5 Questions to Ask Before You Start Your First Copywriting Job
Over the last 10 years of writing radio scripts, explainer videos, web sites and commercials, I’ve come to realize that there are some really important questions you should be asking before you get started on your first copywriting job. This is assuming you’ve done the hard part – set up an online profile at some freelancing websites and actually landed your job.

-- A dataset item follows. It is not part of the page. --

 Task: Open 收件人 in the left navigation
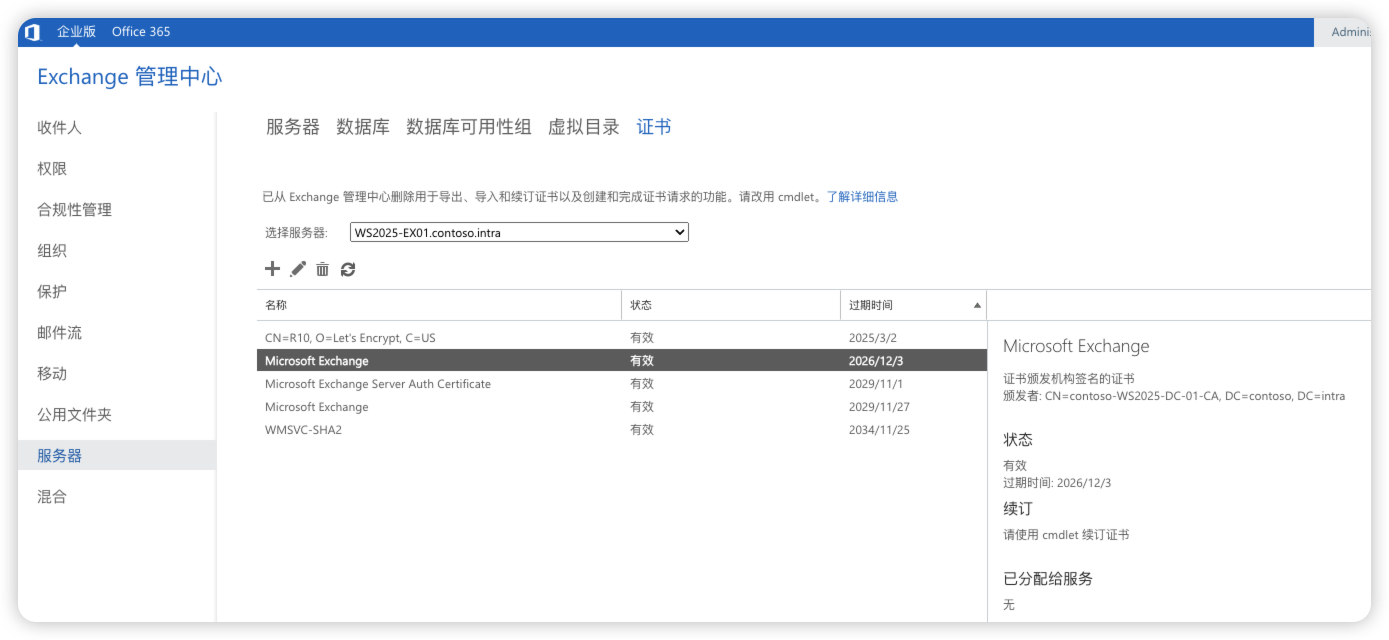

The first thing that you’re going to want to do is jump right in and show your new boss how SUPER-COOL you are and how you are the most MIND-BLOWING writer in existence. Ummm…
Don’t. Not yet.
Now, here’s a little tip from your resident pro copywriter: most people who hire freelance writers on sites like Elance and Odesk are start-ups. This means that they have basically no idea what they’re doing. This can be a problem if you ALSO don’t know what you’re doing. What ends up happening is that they give you some vague instructions like, “Write an article with the phrase ‘Hot Cheetos’ in it,” and you’re like, “TOTALLY. I love Hot Cheetos.”
Then, you come back with a dissertation comparing Hot Cheetos to regular Cheetos and their role in evolution dating back to the dinosaurs. And the guy doesn’t pay you because he just wanted you to write about Hot Cheetos being sold in his online store. Lame.
So, to save you from tracking down and killing a stranger with 100 bags of Hot Cheetos, here are some things you should be asking before you even begin.
1. What is the purpose of this piece of writing?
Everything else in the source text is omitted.